Traqué par la police – très ambigu Julien Guiomar – mais aussi par une jeune femme qui est tombée amoureuse de lui (très juste Eva Simonet) et par un voleur qui profite des crimes pour voler les victimes (étrange personnage joué avec talent par Paul Barge), l’étrangleur va voir son monde fantasmatique s’effriter à mesure que ses illusions s’effondrent. Alors qu’il semble idéaliser cet univers interlope, la trahison de l’inspecteur qui le traque finit par ouvrir les yeux de l’assassin sur sa propre condition, et aussi sur le caractère impitoyable du monde de la nuit.
Comme un air de réalisme poétique des années 30
Si L’étrangleur (1970) désarçonne sans cesse par les interactions étranges qui lient les différents personnages, le long-métrage s’avère attachant par la description à la fois réaliste et poétique d’un monde dominé par les gens de la marge. Ainsi, on adore certains personnages périphériques comme cette comédienne en bout de course magnifiquement incarnée par la talentueuse Hélène Surgère – une habituée du cinéaste – ou encore cette assemblée de prostituées menées par la toujours formidable Nicole Courcel.
Habité par une poésie nocturne séduisante, L’étrangleur peut ainsi se rattacher à un certain courant du cinéma des années 30 que l’on nomme le réalisme poétique. Pas étonnant lorsque l’on sait que Paul Vecchiali est un grand spécialiste du cinéma français de cette époque, qu’il maîtrise sur le bout des doigts. On retrouve donc dans L’étrangleur des thématiques dures et violentes, mais traitées de manière douce et avec même une certaine tendresse. Pour preuve, la plupart des meurtres sont hors champ et semblent même désincarnés.

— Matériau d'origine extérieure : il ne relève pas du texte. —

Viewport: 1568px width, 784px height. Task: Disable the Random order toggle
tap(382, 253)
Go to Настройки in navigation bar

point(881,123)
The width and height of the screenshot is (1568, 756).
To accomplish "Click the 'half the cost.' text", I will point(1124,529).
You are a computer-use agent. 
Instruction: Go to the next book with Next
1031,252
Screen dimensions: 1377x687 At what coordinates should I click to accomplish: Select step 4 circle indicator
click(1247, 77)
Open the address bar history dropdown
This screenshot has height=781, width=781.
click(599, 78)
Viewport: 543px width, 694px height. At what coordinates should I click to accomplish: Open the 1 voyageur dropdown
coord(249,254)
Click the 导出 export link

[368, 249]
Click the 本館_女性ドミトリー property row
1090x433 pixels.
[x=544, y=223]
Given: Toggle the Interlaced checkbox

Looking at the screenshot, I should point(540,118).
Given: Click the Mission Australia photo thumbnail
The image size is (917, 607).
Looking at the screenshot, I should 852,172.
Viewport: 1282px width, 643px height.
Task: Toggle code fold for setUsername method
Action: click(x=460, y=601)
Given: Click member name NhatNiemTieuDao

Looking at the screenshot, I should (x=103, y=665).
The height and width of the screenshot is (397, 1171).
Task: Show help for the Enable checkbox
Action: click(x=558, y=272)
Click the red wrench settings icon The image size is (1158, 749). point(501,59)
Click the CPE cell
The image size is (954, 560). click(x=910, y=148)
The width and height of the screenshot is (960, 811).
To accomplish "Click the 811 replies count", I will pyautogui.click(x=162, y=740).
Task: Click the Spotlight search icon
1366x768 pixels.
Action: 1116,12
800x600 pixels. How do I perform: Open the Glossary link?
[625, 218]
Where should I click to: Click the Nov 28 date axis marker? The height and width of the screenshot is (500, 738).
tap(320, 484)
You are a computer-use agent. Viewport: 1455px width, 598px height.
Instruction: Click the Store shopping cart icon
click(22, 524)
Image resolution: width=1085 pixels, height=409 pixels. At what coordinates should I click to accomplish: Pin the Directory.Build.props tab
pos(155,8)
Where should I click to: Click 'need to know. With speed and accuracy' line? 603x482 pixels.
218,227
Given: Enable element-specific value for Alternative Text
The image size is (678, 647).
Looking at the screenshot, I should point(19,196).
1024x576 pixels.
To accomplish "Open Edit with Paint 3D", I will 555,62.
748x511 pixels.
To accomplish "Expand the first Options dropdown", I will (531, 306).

Une belle virtuosité technique, toujours au service des personnages
Malgré des moyens que l’on imagine très limités, Paul Vecchiali fait preuve ici d’une belle virtuosité technique avec une caméra très mobile, parfois installée sur une grue. Les images de Georges Strouvé subliment les paysages nocturnes de la région parisienne, tandis que le montage parfois psychédélique de Françoise Merville permet d’élever le film au rang des œuvres d’art importantes des années 70. Bien entendu, certains auront peut-être un peu de mal avec l’artificialité de la diction de certains acteurs, mais tous les amoureux de la Nouvelle Vague ou encore du cinéma de Robert Bresson seront aux anges.
Tourné en 1970, L’étrangleur a connu une post-production très longue liée à son montage complexe, puis a eu du mal à sortir sur les écrans, malgré un passage par la Quinzaine des Réalisateurs du Festival de Cannes 1970. Finalement, le film est apparu dans quelques salles au mois de septembre 1972 pour un résultat globalement insignifiant. Toutefois, il est devenu petit à petit une référence pour les amateurs du cinéma intransigeant de Paul Vecchiali. Le long-métrage a même été repris en salles en 2015 car il initie de bien belle manière une œuvre malheureusement encore trop méconnue, mais qui mérite d’être revisitée par les cinéphiles les plus pointus.